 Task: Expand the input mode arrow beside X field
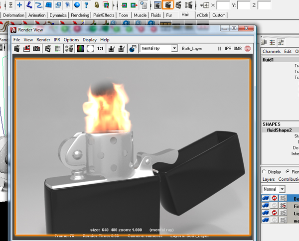pos(201,5)
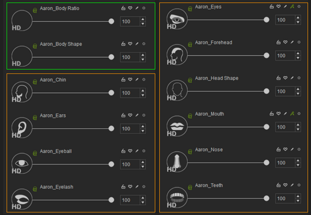Click the green head icon beside Aaron_Forehead
311x215 pixels.
[190, 45]
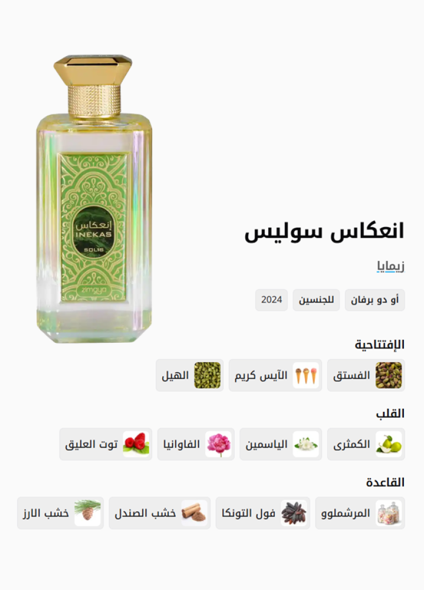Click the القاعدة base notes heading

[x=385, y=483]
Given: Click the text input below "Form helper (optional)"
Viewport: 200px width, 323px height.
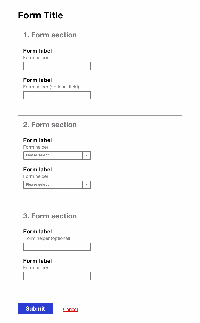Looking at the screenshot, I should coord(57,246).
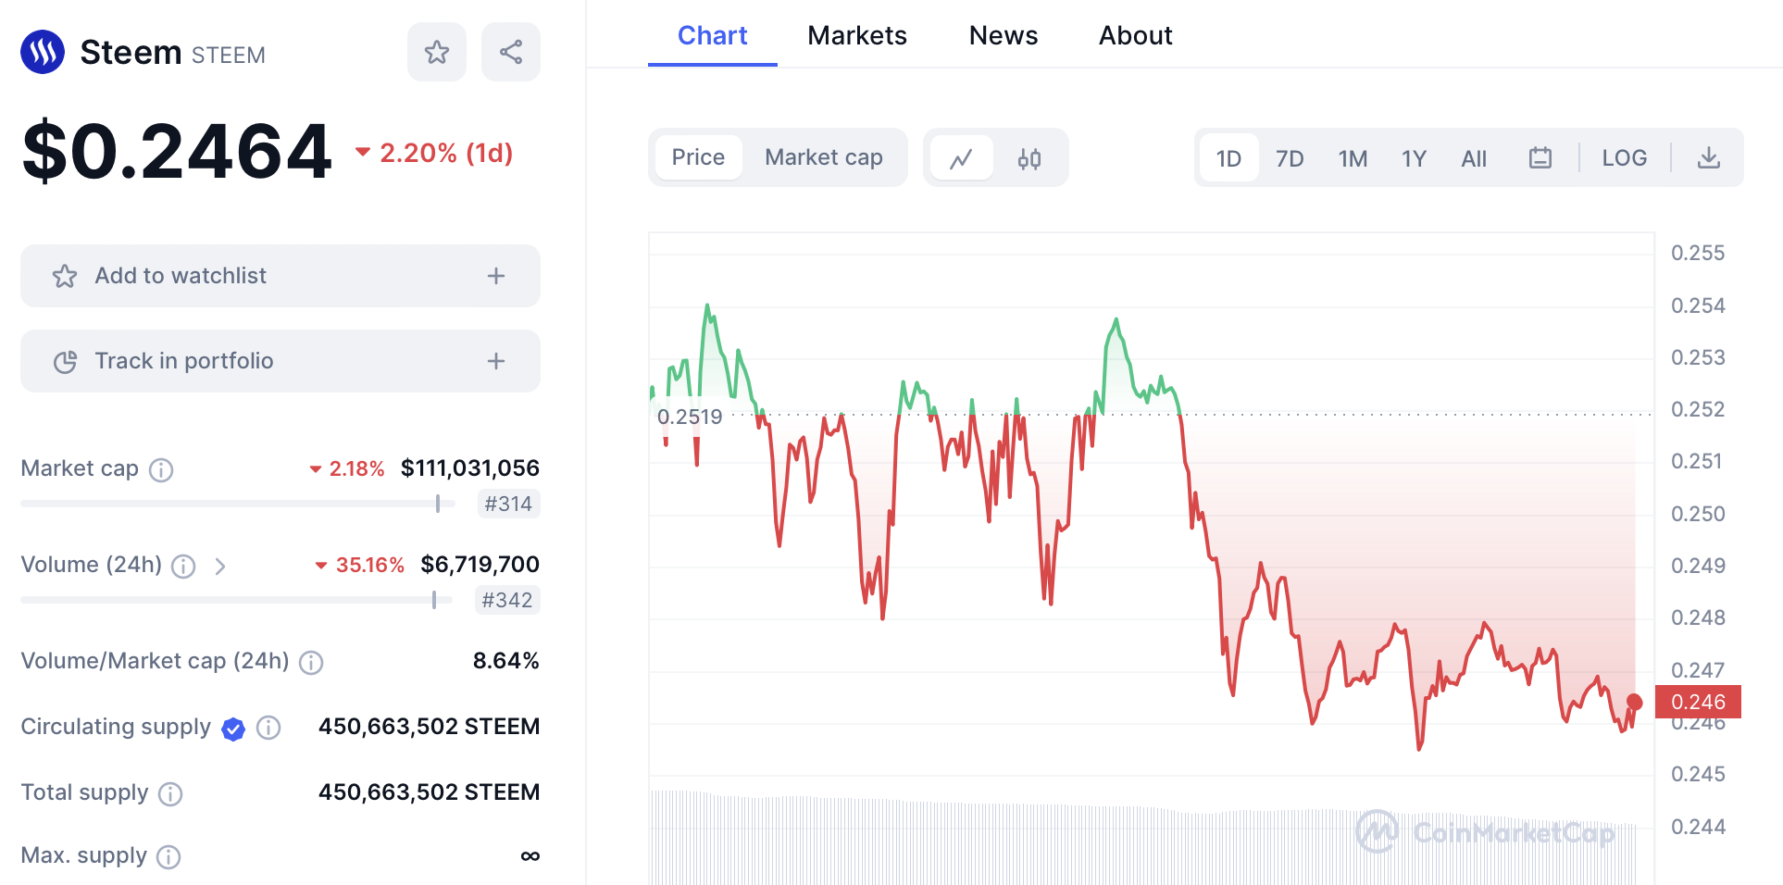Click the current price marker on chart
The width and height of the screenshot is (1783, 885).
coord(1634,703)
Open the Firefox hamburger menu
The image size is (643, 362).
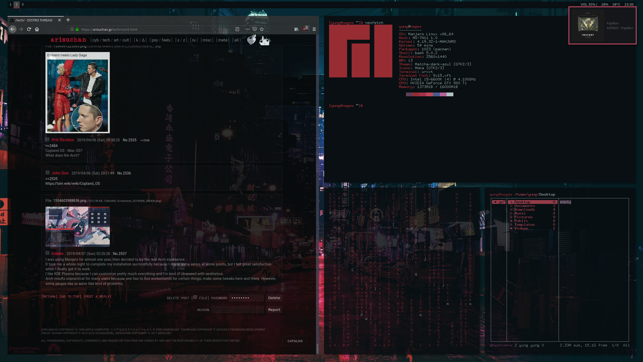314,29
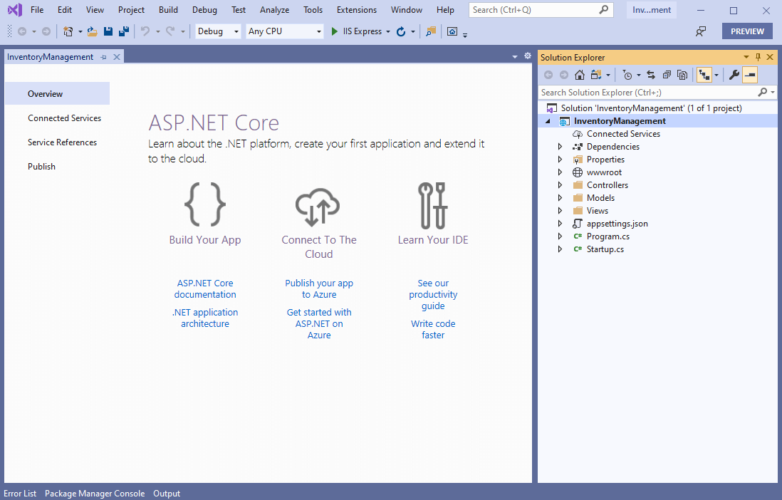Screen dimensions: 782x500
Task: Open Properties wrench icon in Solution Explorer
Action: point(734,75)
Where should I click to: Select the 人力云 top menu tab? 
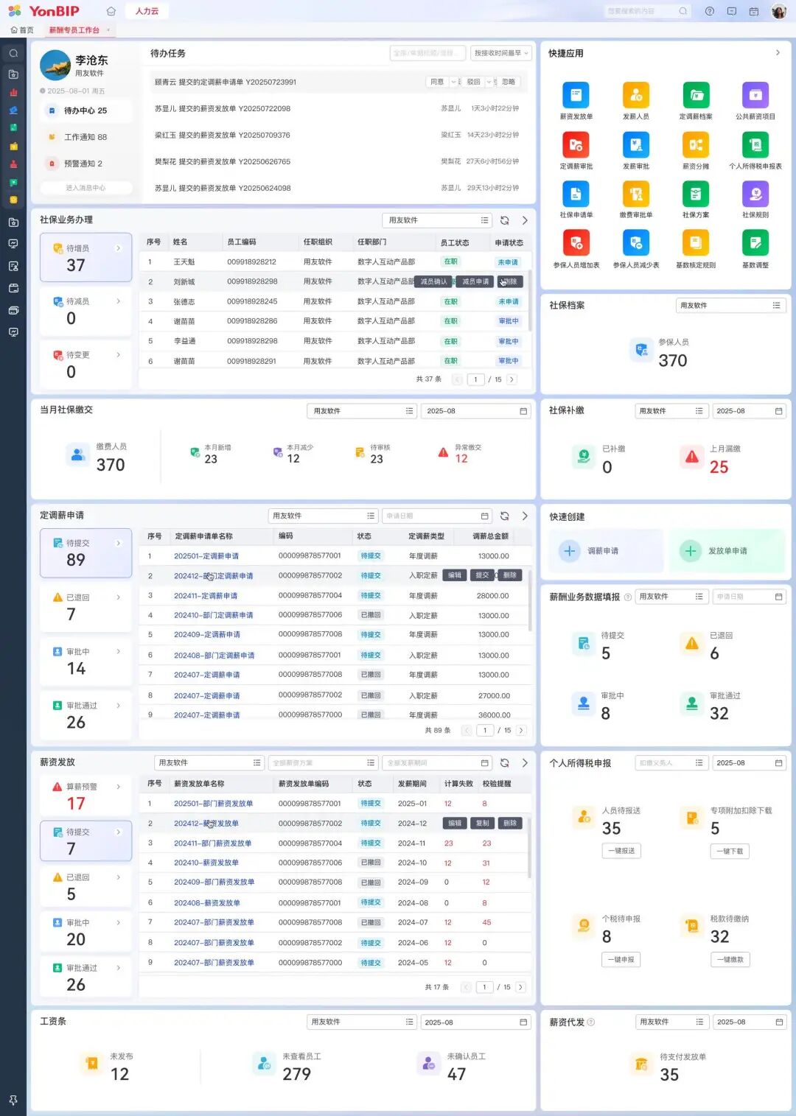pos(147,11)
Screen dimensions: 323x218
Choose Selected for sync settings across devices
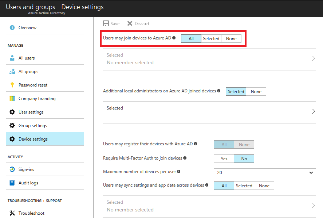point(244,186)
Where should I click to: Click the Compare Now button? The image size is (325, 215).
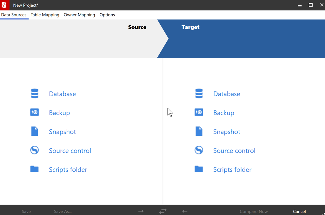click(254, 212)
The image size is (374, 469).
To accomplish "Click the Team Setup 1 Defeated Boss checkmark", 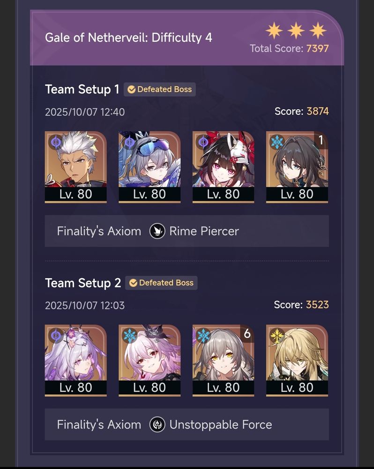I will tap(132, 90).
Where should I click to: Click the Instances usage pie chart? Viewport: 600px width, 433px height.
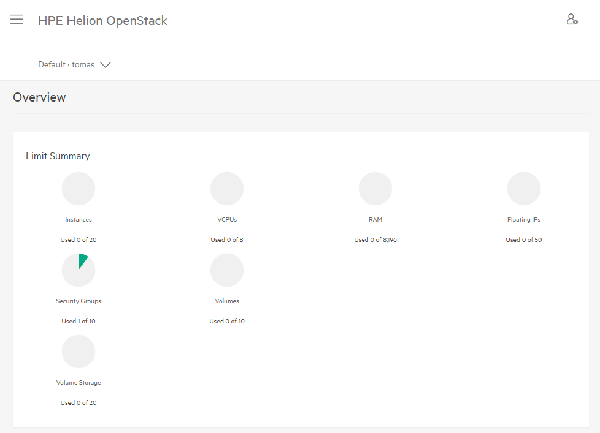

**YOUR TASK**. Every line from the top of the material above through the line with "The image size is (374, 469)." should be duplicated exactly, please; leave out the pictures.

**ANSWER BELOW**.
 Task: Expand the input mode arrow beside X field
pos(201,5)
Click the green head icon beside Aaron_Forehead
311x215 pixels.
[190, 45]
Click the القاعدة base notes heading

[x=385, y=483]
Given: Click the text input below "Form helper (optional)"
Viewport: 200px width, 323px height.
Looking at the screenshot, I should coord(57,246).
Click the current price marker on chart
The width and height of the screenshot is (1783, 885).
coord(1634,703)
Open the Firefox hamburger menu
The image size is (643, 362).
314,29
Screen dimensions: 782x500
Task: Open Properties wrench icon in Solution Explorer
Action: point(734,75)
Where should I click to: Select the 人力云 top menu tab? 
pos(147,11)
Screen dimensions: 323x218
Choose Selected for sync settings across devices
point(244,186)
Where should I click to: Click the Compare Now button? The image size is (325, 215).
click(254, 212)
The image size is (374, 469).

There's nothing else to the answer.